Subject: Re: [OM] OT Metric system, was Better Flash recs ...
From: John Levin <jlevin@xxxxxxxxxxxx>
Date: Sat, 04 Mar 2000 22:02:17 -0500
At 10:44 PM 03/03/2000 -0500, someone wrote:

Because something is better does not necessarily mean it will catch on.  Our
standard keyboard was designed to slow down typing speed so the keys
wouldn't get tangled.  We know of faster (Dvorak) keyboards, but who plans on
retraining all of those who already type the *old* way?
(snip)

This is an "urban myth". The only study of the Dvorak vs. regular typewriter keyboard is apparently over 50 years old, was badly done, and showed little difference in typing speed anyway. No one has ever come up with satisfactory proof that the standard keyboard was EVER intended to slow keys down, and in fact, specialized keyboards such as the Linotype keyboard used many of the same key placements as the standard keyboard. Many professional typists were (and are) able to exceed speeds of 80 wpm plus. Some could even right/left justify, using spaces, on the fly on manual keyboards. Dvorak keyboards are easily mapped to todays computers (they were even sold for a while), but never caught on. Why? There's no real advantage to the Dvorak, other than the standard placebo effect. A 1956 (U.S.) General Services Administration study showed no difference between the keyboard speeds (in fact, the standard keyboard was slightly faster)

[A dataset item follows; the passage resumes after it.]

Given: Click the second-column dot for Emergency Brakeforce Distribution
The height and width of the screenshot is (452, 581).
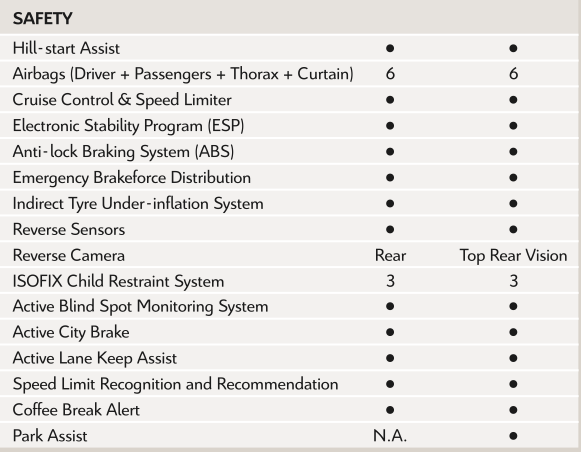Looking at the screenshot, I should (513, 177).
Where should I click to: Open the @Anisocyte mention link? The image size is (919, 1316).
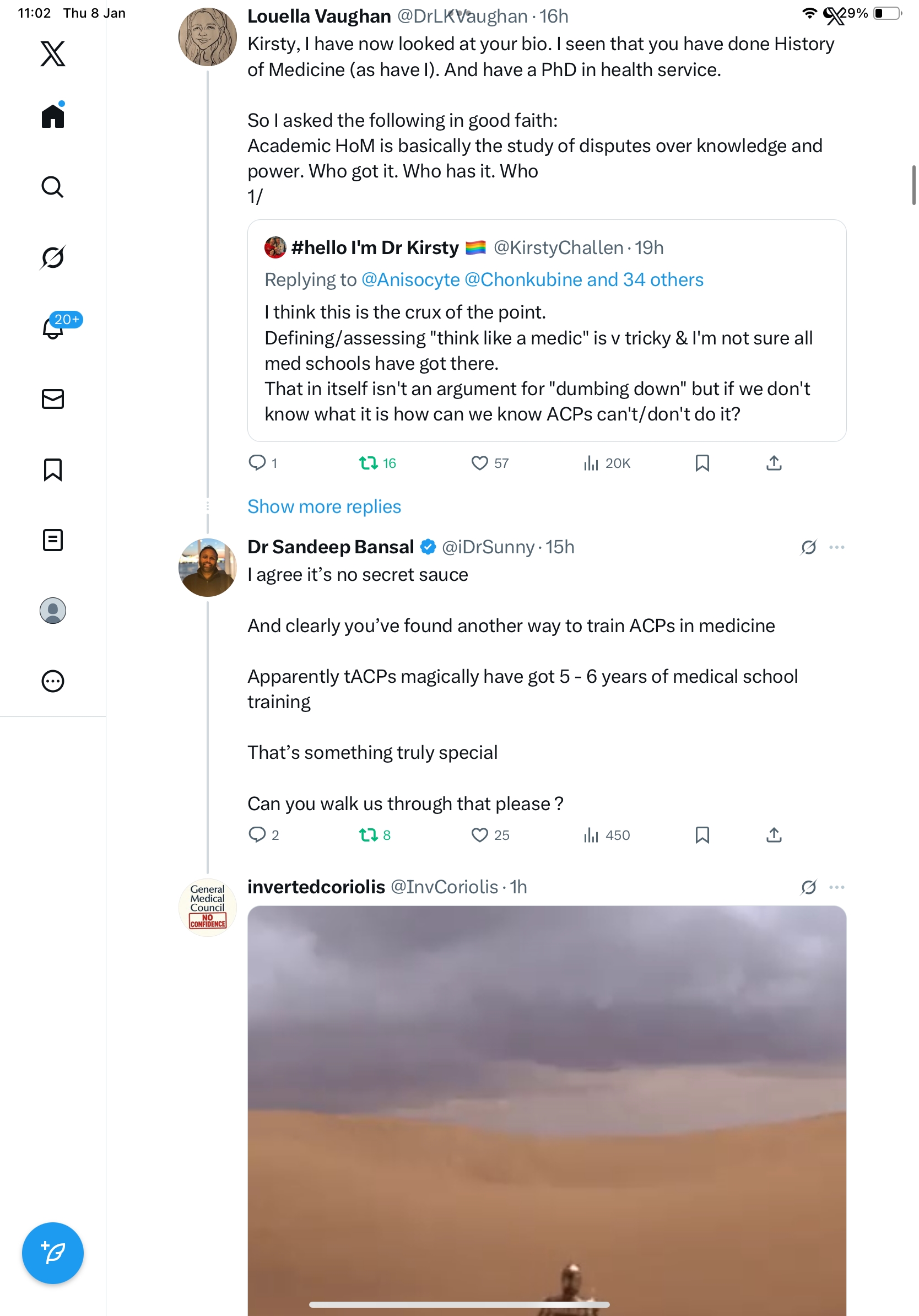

I quote one of many web sites on this issue:
"However, as an article in the April 3. 1999 issue of The Economist notes, hard evidence supporting Dvorak's claims of superiority is thin on the ground. An often-cited 1944 United States Navy study compared the speed of typists retrained on Dvorak with the speed of a control group given supplementary training on QWERTY. The Dvorak typists did better, but The Economist notes possible biases and methodological errors casting doubt on the report's veracity, "all of them, it so happens seeming to favour Dvorak." One of the most glaring is that the US Navy experiments were conducted by none other than Lieutenant-Commander August Dvorak, the Dvorak layout's inventor and patent-holder." "A properly designed and controlled 1956 study by the General Services Administration cited by The Economist found QWERTY typists to be roughly as fast as Dvorak typists, or even faster, and in a variety of other experiments and studies, neither keyboard design of has demonstrated a decisive advantage. Freelance journalist and author Alex Marshall, a Dvorak fan, says that before he switched, he was able to type 90 words per minute in QWERTY, and he now types about 100 words a minute in Dvorak."

The Economist concluded in its April 3, 1999 article that "For now, merely note that the failure illustrated by the QWERTY myth has more to do with the study of economics than with markets. For some reason, economists seem to adopt bogus anecdotal histories and then get locked in".

I go on at (wretchedly) great length because this applies to a great many opinions about technology, both old and new. Everybody knows a lot of things that aren't so, or strongly favors a particular technology that (objectively) is not perceptibly better than competing technologies. Camera manufacturers, in order to sell new product, must continually persuade the public that very slight or nonexistent advantages from new features are nearly as vital as life itself. Lens tests can define minuscule differences between lenses that can be seen (if at all) only by extreme enlargement of images, but are regarded as hugely important by consumers. It's not a rational process, but it's human nature and the manufacturers ignore it at their peril.